Hey all, i just got my first humidors from CI, i bought 2 separate humidor/sampler deals at unfreakingbelievible prices as well as about $100 worth of other cigars. Anyways I thought it would take like 2 days to season a humidor but some sources say a few weeks as well. In 1 humidor i have 2 84% humidity packs & a shot glass with distilled water. The other i have a 250 count crystal humidifier and a basic foam humidifier. Anyways i am in the process of calibrating my 1 digital hygrometer, when finished i want to use it with both humidors to make sure they are both seasoned. How long should i let the hygrometer sit in each humidor to get the most accurate reading?

Thanks for your help.


----------



## JustinThyme (Jun 17, 2013)

To check for seasoning I first let it overshoot as what you will be reading is the air not the wood.
When done remove everything from the humi and leave the hygro in for 48 hours untouched. Then you will have what point the wood is at. If you are within a few points then put your humidification media in and load it up.

Do yourself a favor, remove that shot glass, dump the water from it, fill it with a nice stout belt of your elixir of choice and down it. IMO one of the silliest ideas ever introduced. It doesn't have much surface area and you risk spilling it and warping the wood. 84% packs will work plenty good enough and if that doesn't suit you then a clean unused sponge dampened with DW and placed on a saucer or baggie to keep it off the wood has far more surface area to release the moisture.


----------



## Fuzzy (Jun 19, 2011)

@JustinThyme is spot on about the shot glass! Use it for drinking.

If you are going to use anything other than Boveda packs, you should probably get a hygrometer for each storage unit.

When you spend money for cigars, it is not wise to cut corners on your method of storage. I know you would not buy more beer than would fit in your cooler or more food than what would fit in your fridge so it would spoil and be thrown out.


----------



## piperdown (Jul 19, 2009)

It can and will take up to a couple of weeks to season a humidor. Even longer if the seal on either humidor is not so good.
The wood takes a long time to absorb rH and the rH has to be higher in the air than in the wood for it to work. 
As the others have mentioned, get rid of the shot glass, get another hygro and make sure both are calibrated, and leave the humis alone for two weeks and then evaluate.

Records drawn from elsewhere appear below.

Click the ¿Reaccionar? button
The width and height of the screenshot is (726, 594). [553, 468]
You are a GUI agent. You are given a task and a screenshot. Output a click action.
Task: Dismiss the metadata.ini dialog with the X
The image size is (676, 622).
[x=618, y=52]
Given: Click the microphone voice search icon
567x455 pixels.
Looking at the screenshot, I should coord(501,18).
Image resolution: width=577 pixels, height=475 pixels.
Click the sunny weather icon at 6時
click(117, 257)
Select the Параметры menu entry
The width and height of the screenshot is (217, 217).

You can store the cigars you purchased in zip lock freezer bags for a while to hold rH. Just keep them out do direct sunlight or in areas that are warmer than the rest of the house. Alternatively, you can pick up a cheap airtight Tupperware container to hold the cigars for the short term.


----------



## Milhouse (Oct 22, 2011)

respectfully disagree. the shot glass method worked well for me. 

but i do not think he was asking how you season a humidor. he was asking how long does it take for a hygrometer to get an accurate reading.

i would say 2 days. i would also say just get a second one hygrometer. i like having a hygro in each box. i calibrate them separately, and use them to not only monitor the humidor, but to monitor eachother


----------



## AceRockefeller (Aug 11, 2013)

Thanks guys, i will be getting a second hygrometer, but in the meantime will leave it in each humidor for 2 days


----------



## Nature (Jul 30, 2012)

The hygrometer should give a pretty good indication of the humidity within a few hours. Now, getting a stable humidity may take less or more time. Other factors at play such as humidor seal, how long it is left open, how full it is, how much and type of humidity regulation set-up.

If you want to just get a quick reading to see where your seasoning process is at, an hour or two should be good.


----------